Relation to the integration baseline plan:

  • The review's taxonomy (early vs late fusion, GNN vs Transformer architectures) directly informs the baseline plan's integration strategy recommendations.
  • Late fusion (modality-specific encoders + final aggregation) is a recurring theme in successful studies, consistent with the plan's preference for preserving modality-specific signals.
  • The emphasis on evaluation rigor (cross-validation, proper metrics, missing data handling) aligns with the plan's robustness and evaluation discipline.
  • The review highlights GNNs and Transformers as promising architectures for escalation beyond simple concatenation-based fusion, matching the plan's suggestion to explore two-tower contrastive or hub-token architectures if late fusion proves valuable.
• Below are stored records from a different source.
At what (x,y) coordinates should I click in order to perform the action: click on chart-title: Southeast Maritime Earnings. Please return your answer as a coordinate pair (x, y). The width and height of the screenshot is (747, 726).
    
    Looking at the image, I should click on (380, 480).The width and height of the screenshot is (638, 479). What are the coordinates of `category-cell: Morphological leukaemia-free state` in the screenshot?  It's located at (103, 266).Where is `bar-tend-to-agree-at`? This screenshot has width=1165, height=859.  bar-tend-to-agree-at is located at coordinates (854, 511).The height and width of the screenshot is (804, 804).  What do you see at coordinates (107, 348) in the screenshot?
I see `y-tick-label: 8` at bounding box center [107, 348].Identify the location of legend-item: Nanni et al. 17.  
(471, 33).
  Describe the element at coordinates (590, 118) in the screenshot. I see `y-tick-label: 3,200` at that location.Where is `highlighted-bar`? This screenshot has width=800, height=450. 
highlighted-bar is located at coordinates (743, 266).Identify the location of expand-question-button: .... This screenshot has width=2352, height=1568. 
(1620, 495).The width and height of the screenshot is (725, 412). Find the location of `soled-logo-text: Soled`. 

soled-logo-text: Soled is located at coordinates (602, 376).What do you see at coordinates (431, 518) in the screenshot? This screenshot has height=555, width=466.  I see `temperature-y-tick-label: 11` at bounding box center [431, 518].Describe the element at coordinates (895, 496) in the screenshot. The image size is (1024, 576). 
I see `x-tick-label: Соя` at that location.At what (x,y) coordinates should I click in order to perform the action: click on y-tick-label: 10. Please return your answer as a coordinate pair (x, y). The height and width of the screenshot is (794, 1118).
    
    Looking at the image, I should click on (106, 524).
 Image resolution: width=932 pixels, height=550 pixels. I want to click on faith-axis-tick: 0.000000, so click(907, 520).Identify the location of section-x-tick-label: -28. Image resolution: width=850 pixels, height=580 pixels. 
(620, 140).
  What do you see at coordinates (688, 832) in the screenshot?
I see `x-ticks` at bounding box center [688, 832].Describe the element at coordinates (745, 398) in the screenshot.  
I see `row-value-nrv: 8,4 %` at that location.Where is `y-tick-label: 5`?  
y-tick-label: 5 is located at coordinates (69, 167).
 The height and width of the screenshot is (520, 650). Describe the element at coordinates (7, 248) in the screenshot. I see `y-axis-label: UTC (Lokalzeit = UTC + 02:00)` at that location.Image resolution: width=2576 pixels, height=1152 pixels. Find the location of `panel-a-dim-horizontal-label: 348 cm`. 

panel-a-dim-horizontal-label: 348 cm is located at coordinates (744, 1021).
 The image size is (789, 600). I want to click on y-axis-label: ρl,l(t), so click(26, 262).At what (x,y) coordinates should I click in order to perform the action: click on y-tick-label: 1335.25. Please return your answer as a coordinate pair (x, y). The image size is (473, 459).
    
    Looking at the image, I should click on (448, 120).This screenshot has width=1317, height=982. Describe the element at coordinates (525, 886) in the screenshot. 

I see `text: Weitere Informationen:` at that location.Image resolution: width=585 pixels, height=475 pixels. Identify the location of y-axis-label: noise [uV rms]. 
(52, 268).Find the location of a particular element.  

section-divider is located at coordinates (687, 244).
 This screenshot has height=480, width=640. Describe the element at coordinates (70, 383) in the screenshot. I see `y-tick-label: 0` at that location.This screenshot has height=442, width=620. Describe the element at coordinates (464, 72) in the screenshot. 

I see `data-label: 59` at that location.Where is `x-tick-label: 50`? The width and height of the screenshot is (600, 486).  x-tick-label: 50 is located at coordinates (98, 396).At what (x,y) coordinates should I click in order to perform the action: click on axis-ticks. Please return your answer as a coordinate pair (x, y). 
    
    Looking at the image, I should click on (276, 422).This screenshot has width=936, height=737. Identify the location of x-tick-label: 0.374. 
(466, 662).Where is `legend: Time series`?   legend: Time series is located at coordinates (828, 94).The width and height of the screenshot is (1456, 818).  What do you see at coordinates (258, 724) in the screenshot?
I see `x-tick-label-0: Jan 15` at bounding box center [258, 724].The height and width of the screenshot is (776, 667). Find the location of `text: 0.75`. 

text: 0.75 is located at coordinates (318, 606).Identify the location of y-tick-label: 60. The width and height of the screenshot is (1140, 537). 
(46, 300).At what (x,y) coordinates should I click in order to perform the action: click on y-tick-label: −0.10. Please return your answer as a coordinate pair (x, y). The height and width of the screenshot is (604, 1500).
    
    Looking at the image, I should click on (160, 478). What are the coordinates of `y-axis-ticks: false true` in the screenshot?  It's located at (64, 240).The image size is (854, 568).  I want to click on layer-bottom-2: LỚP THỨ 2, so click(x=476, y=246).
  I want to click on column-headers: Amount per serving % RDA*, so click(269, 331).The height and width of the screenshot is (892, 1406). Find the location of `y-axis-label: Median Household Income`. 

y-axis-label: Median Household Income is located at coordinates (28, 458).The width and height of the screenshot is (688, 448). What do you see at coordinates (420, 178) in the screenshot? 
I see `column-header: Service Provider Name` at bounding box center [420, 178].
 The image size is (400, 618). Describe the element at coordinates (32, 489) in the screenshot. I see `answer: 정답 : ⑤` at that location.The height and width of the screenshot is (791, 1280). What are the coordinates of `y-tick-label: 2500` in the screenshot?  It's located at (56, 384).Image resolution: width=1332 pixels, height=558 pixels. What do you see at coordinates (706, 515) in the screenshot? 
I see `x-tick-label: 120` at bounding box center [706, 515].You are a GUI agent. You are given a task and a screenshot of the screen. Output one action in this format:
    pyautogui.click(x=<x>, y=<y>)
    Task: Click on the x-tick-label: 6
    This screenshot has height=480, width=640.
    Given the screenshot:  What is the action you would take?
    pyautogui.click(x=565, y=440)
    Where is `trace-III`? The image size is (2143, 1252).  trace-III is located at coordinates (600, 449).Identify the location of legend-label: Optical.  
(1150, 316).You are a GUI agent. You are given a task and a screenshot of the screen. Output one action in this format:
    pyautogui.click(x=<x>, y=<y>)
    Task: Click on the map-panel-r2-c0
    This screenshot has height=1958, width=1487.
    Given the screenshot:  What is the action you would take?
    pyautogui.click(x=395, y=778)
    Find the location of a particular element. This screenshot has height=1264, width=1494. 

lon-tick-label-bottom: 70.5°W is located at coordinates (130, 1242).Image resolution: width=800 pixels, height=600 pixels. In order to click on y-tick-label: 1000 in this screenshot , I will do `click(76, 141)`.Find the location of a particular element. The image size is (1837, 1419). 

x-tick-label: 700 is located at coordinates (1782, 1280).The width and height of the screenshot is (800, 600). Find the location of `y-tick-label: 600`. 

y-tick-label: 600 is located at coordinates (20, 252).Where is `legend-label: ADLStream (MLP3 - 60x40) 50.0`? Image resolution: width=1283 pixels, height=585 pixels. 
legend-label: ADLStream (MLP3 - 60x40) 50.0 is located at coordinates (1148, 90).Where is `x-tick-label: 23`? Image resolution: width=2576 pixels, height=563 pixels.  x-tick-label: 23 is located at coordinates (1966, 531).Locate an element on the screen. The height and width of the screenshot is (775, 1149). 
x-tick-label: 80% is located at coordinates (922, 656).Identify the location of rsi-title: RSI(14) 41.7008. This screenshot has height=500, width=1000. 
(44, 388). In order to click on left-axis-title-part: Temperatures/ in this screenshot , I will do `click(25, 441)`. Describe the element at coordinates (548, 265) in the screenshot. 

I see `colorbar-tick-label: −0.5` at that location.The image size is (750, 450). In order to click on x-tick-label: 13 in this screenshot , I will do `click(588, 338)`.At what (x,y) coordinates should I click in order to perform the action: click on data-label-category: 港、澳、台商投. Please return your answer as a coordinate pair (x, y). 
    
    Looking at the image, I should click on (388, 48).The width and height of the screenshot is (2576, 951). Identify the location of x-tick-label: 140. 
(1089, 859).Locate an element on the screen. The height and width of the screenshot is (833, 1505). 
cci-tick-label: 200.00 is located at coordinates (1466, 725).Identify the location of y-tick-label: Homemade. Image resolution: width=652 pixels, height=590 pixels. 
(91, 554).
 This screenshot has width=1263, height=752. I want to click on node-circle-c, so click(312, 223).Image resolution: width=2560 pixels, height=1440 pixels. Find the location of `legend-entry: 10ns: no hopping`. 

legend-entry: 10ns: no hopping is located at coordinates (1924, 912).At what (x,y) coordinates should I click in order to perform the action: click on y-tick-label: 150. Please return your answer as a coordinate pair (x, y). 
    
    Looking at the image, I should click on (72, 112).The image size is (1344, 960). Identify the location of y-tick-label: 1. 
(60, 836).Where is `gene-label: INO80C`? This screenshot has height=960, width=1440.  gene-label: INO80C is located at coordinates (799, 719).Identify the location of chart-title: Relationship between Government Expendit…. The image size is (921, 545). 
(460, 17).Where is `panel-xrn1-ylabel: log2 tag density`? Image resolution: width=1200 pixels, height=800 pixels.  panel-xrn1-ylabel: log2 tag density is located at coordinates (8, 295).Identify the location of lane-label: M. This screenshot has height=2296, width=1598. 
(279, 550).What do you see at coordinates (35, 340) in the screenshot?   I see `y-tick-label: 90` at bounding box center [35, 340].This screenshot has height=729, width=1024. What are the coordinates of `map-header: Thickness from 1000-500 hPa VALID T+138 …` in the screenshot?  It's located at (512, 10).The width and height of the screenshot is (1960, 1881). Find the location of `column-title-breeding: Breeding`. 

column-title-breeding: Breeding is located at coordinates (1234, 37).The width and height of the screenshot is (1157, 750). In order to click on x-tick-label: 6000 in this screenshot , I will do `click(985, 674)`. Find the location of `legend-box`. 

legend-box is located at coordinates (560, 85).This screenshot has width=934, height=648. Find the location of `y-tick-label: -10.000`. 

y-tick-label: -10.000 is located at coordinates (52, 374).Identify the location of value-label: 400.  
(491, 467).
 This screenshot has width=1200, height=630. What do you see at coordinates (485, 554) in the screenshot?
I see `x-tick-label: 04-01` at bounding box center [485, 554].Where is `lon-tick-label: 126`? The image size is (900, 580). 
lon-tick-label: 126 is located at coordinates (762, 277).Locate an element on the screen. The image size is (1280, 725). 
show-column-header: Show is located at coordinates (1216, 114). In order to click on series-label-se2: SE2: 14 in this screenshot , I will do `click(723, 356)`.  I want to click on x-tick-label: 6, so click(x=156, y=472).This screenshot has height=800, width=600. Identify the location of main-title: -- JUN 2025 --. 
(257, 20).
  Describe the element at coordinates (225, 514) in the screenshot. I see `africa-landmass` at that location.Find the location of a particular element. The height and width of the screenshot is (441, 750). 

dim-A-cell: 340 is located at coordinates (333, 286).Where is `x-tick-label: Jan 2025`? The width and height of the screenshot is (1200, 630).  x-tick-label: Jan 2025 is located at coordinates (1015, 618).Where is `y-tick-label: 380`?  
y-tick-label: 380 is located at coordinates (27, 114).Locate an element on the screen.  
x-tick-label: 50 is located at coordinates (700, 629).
Why this paper is a useful reference:

  • Educational value: For a new grad student, this review provides a structured entry point into multimodal oncology, with clear definitions, examples, and a roadmap of key papers.
  • Design patterns: The taxonomy of fusion strategies and architectures serves as a design template for building new multimodal systems in cancer or other biomedical domains.
  • Data resources: The compilation of datasets accelerates research by pointing to readily available multimodal cohorts.
  • Future directions: The open questions guide thesis topics and grant proposals, highlighting high-impact areas for methodological development.

10. Key Takeaways (Bullet Summary)

Problem:

  • Cancer data is inherently multimodal (imaging, omics, clinical records), but traditional analyses treat modalities in isolation.
  • Integrating diverse data types promises improved diagnosis, prognosis, and treatment prediction, but poses significant technical and domain challenges.

Method / Model:

  • The review surveys deep neural network architectures for multimodal fusion in oncology:
  • CNNs and RNNs for imaging and sequential data
  • Graph Neural Networks (GNNs) for modeling relationships among patients, genes, and features across modalities
  • Transformers for self-attention-based integration of multimodal token sequences
  • Fusion strategies covered:
  • Early fusion: Concatenate features before modeling
  • Late fusion: Separate modality-specific models, combine predictions
  • Intermediate fusion: Joint representations learned mid-network, often via attention or graph pooling
  • The review emphasizes foundation model concepts (pretraining, transfer learning) and references CLIP, GPT-4, FLAVA as inspiration for oncology-specific multimodal FMs.

Results / Insights:

  • Multimodal models generally outperform unimodal baselines on classification, survival, and treatment response tasks, with typical improvements of 3-15% in accuracy/AUC and 0.05-0.15 in C-index.
  • Late and intermediate fusion strategies often yield the best performance, preserving modality-specific information while capturing cross-modal interactions.
  • GNNs are particularly effective when relational structure (patient networks, gene-gene interactions) is explicitly modeled.
  • Transformers scale well and benefit from pretrained vision-language models, showing promise for large-scale oncology FMs.
  • Interpretability is improved via attention weights and GNN message passing, but mechanistic understanding remains limited.

Why it matters:

  • This review provides a comprehensive, structured overview of multimodal deep learning in oncology, filling a gap in the literature by focusing on GNNs and Transformers.
  • It offers a taxonomy and design framework that researchers can use to build and evaluate multimodal systems.
  • By highlighting data resources, challenges, and future directions, it accelerates progress toward personalized cancer care powered by integrated, interpretable AI.
  • For the integration baseline plan, this review validates key principles (late fusion under heterogeneity, robustness discipline, modality sequencing) and points to GNNs/Transformers as architectural choices for escalation beyond simple baselines.